JAKARTA - Google Cloud baru-baru ini mengumumkan peluncuran layanan "Anti Money Laundering AI" (AMLAI) setelah berhasil menjalani uji coba dengan grup layanan keuangan berbasis di London, HSBC.
AMLAI menggunakan pembelajaran mesin (machine learning) untuk membuat profil risiko, memantau transaksi, dan menganalisis data.
"Pemantauan transaksi berbasis AI menggantikan pendekatan berbasis aturan yang ditentukan secara manual dan memanfaatkan kekuatan data institusi keuangan untuk melatih model pembelajaran mesin (ML) yang canggih untuk memberikan pandangan komprehensif mengenai skor risiko," tulis sebuah pos blog dari Google Cloud.
Dalam praktiknya, Google Cloud mengklaim bahwa mitra uji coba mereka, HSBC, mengalami peningkatan dua hingga empat kali lipat dalam jumlah peringatan positif dan penurunan 60% dalam peringatan palsu.
Biaya layanan ini akan bervariasi tergantung pada jumlah pelanggan yang dilayani setiap hari dengan sistem AML dan penilaian risiko, serta berapa banyak pelanggan yang termasuk dalam set data pelatihan yang digunakan untuk mengembangkan model.
Peluncuran AMLAI menandai kemajuan ambisi Google dan Google Cloud di bidang fintech.
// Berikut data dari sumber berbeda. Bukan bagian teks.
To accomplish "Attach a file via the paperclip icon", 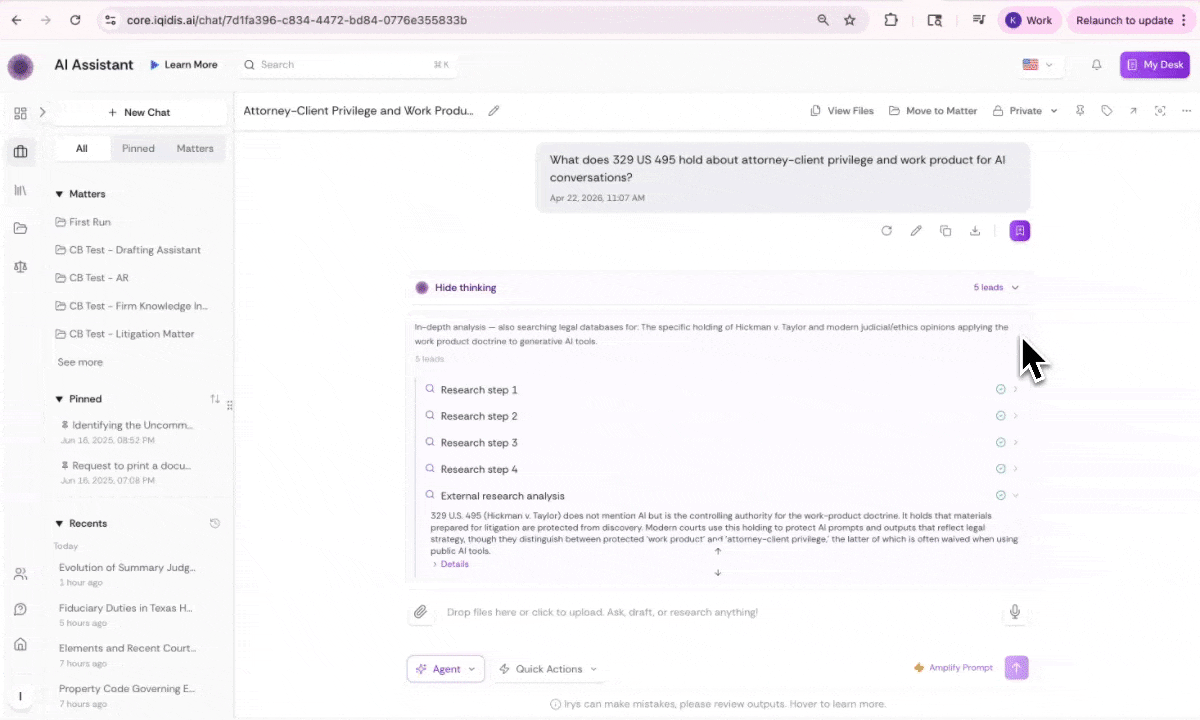I will pos(421,612).
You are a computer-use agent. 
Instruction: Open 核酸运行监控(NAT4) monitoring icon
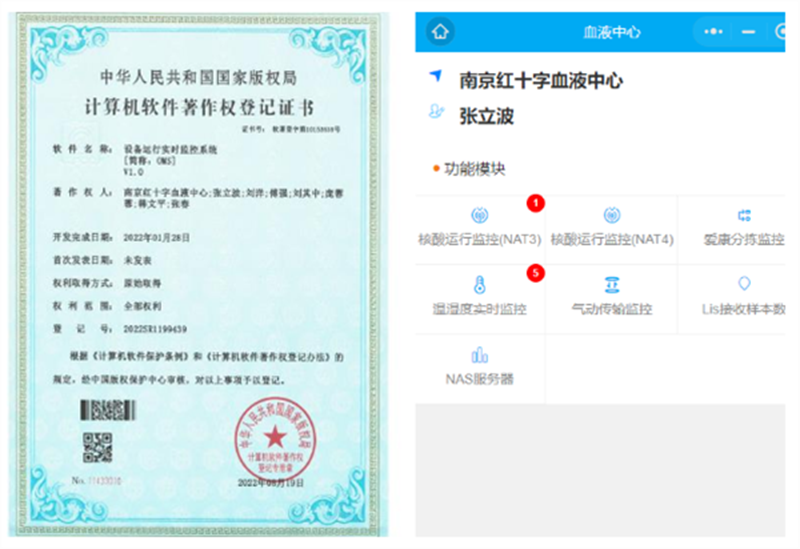click(x=612, y=216)
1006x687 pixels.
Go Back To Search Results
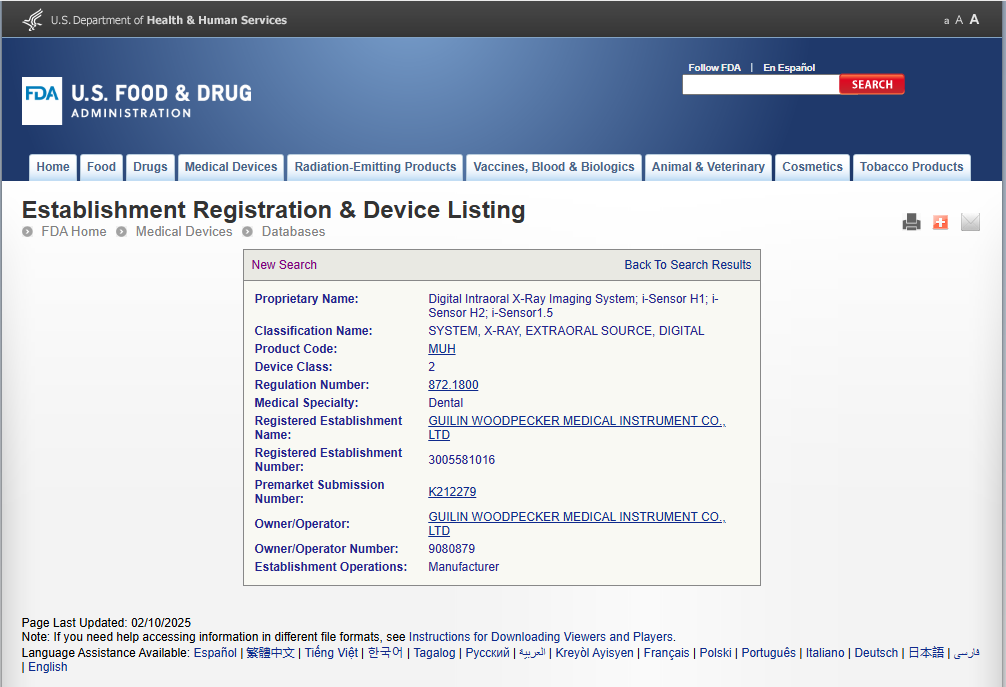[687, 265]
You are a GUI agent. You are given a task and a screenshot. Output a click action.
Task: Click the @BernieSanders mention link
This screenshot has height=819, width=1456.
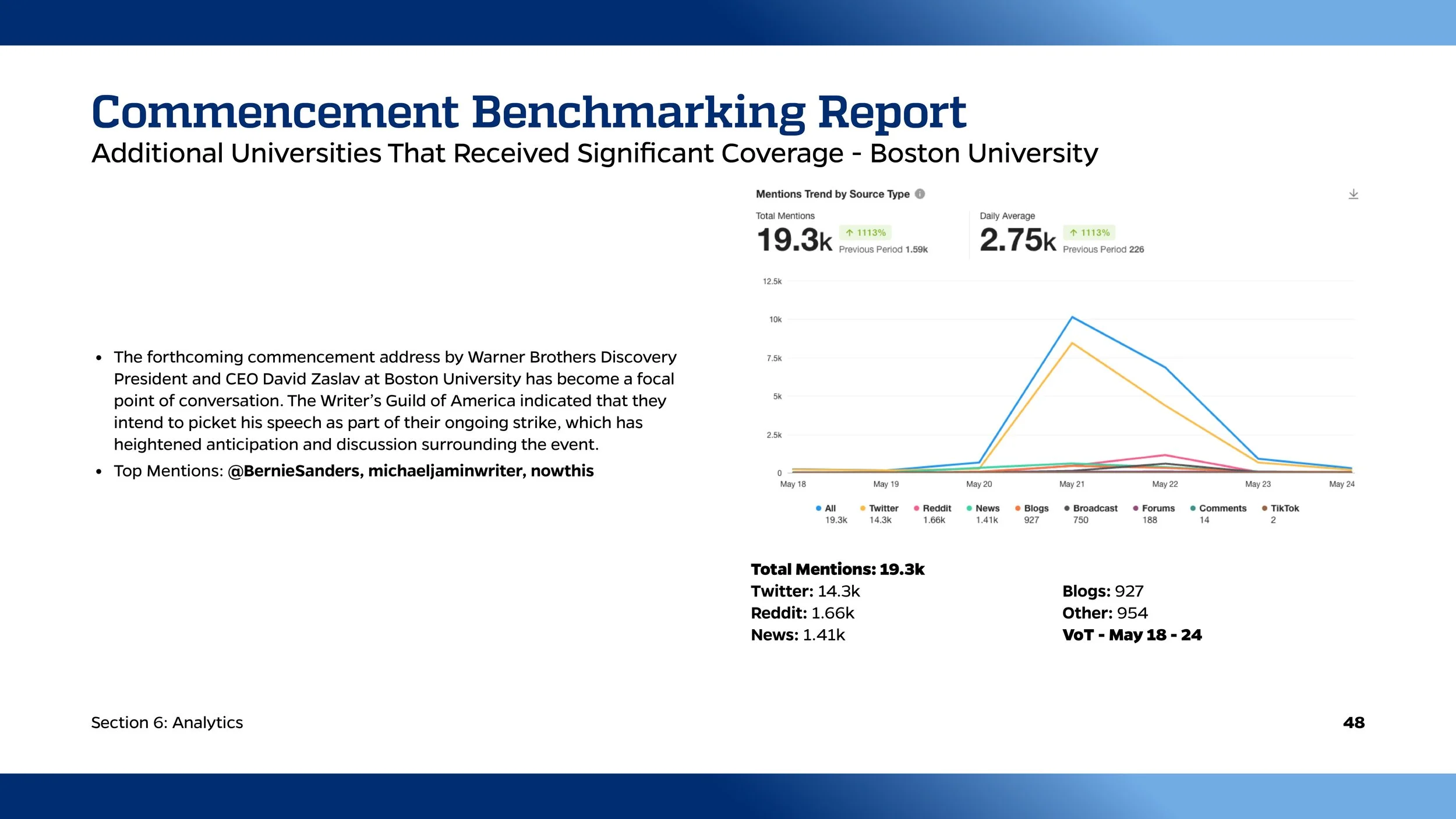294,471
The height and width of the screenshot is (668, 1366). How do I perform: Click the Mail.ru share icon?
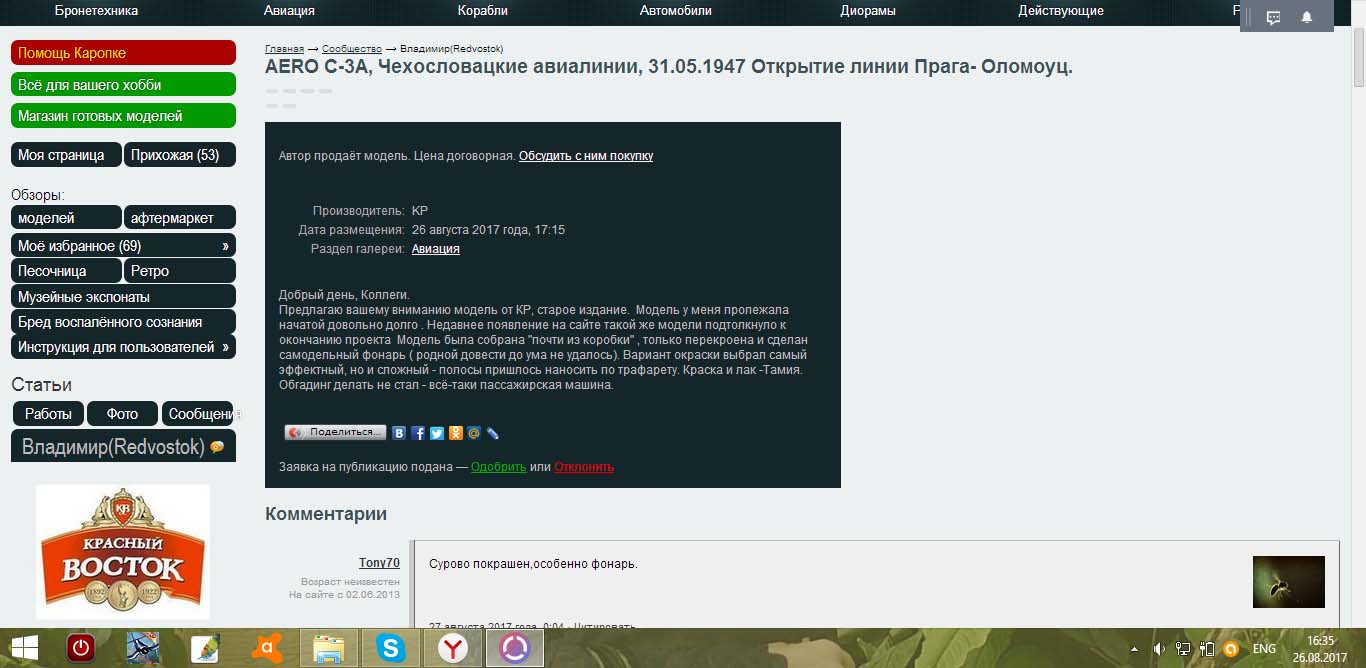(474, 433)
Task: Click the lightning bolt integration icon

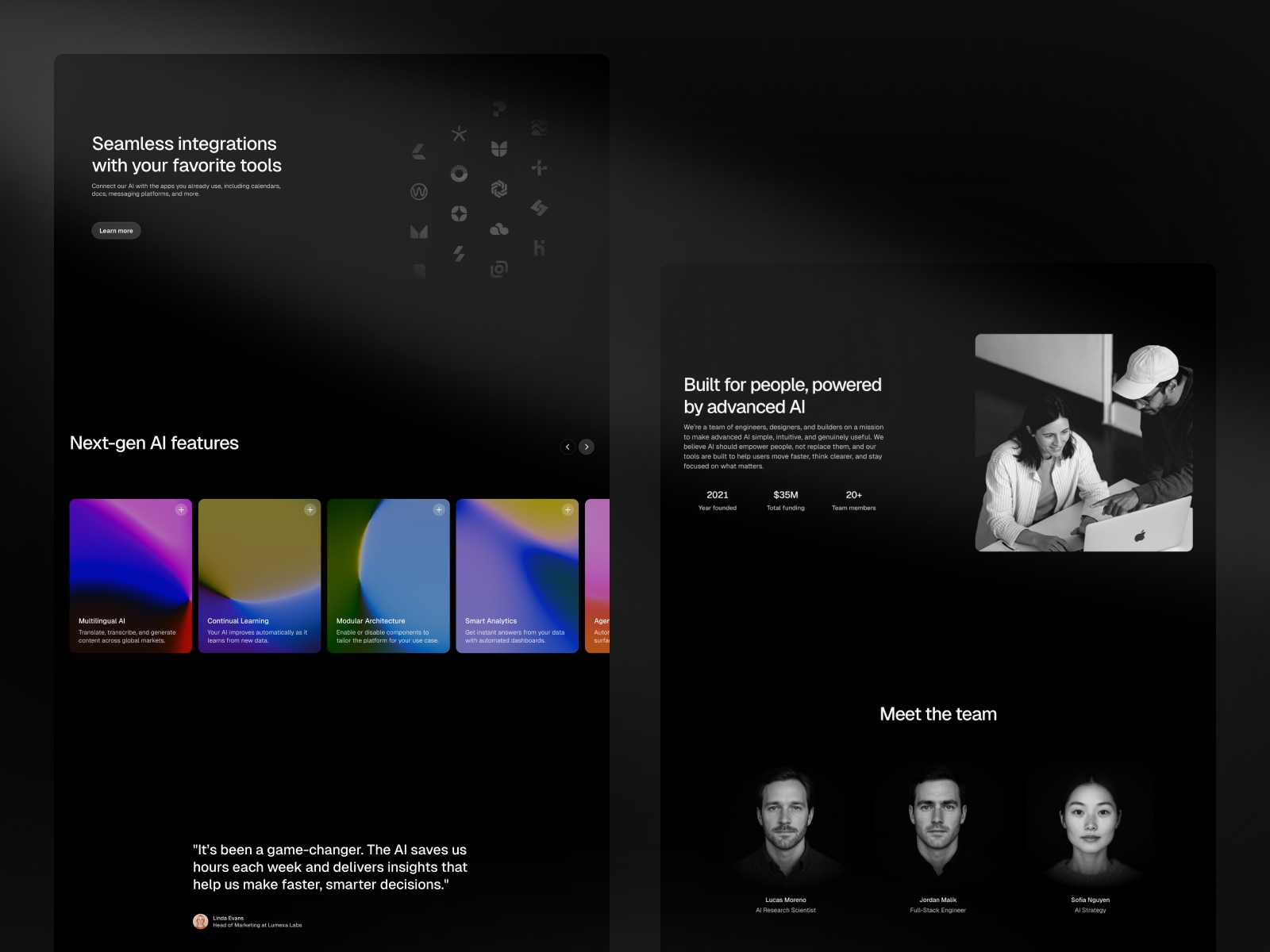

Sementara tren utama saat ini dalam AI adalah pengembangan produk AI generatif seperti chatbot Bard milik Google, perusahaan ini diam-diam membuat kehadirannya terasa sebagai pengembang fintech dan penyedia layanan perbankan.
BACA JUGA:
Terlebih, selama pandemi COVID-19, Google dengan cepat meluncurkan alat pengolahan pinjaman program perlindungan gaji. Selama bertahun-tahun, perusahaan ini telah mencoba solusi pembayaran alternatif, seperti layanan Google Pay yang banyak digunakan dan debit card yang didukung oleh Google yang dilengkapi dengan konektivitas near-field communication (NFC).
Keterlibatan Google lebih jauh di sektor AML dapat menjadi tanda positif bagi industri yang terus berkembang ini. Menurut analisis dari BlueWeave Consulting, ukuran pasar AML global diperkirakan sekitar 3 miliar dolar AS (Rp45,1 triliun) pada tahun 2022 dan diperkirakan akan mencapai hampir 8 miliar dolar AS (Rp141,5 triliun) menjelang akhir dekade ini.
Faktor-faktor penghambat pertumbuhan yang diproyeksikan termasuk munculnya pembayaran non-tradisional, perubahan regulasi yang terus-menerus, dan peningkatan perlahan dalam jumlah kasus pencucian uang di seluruh dunia.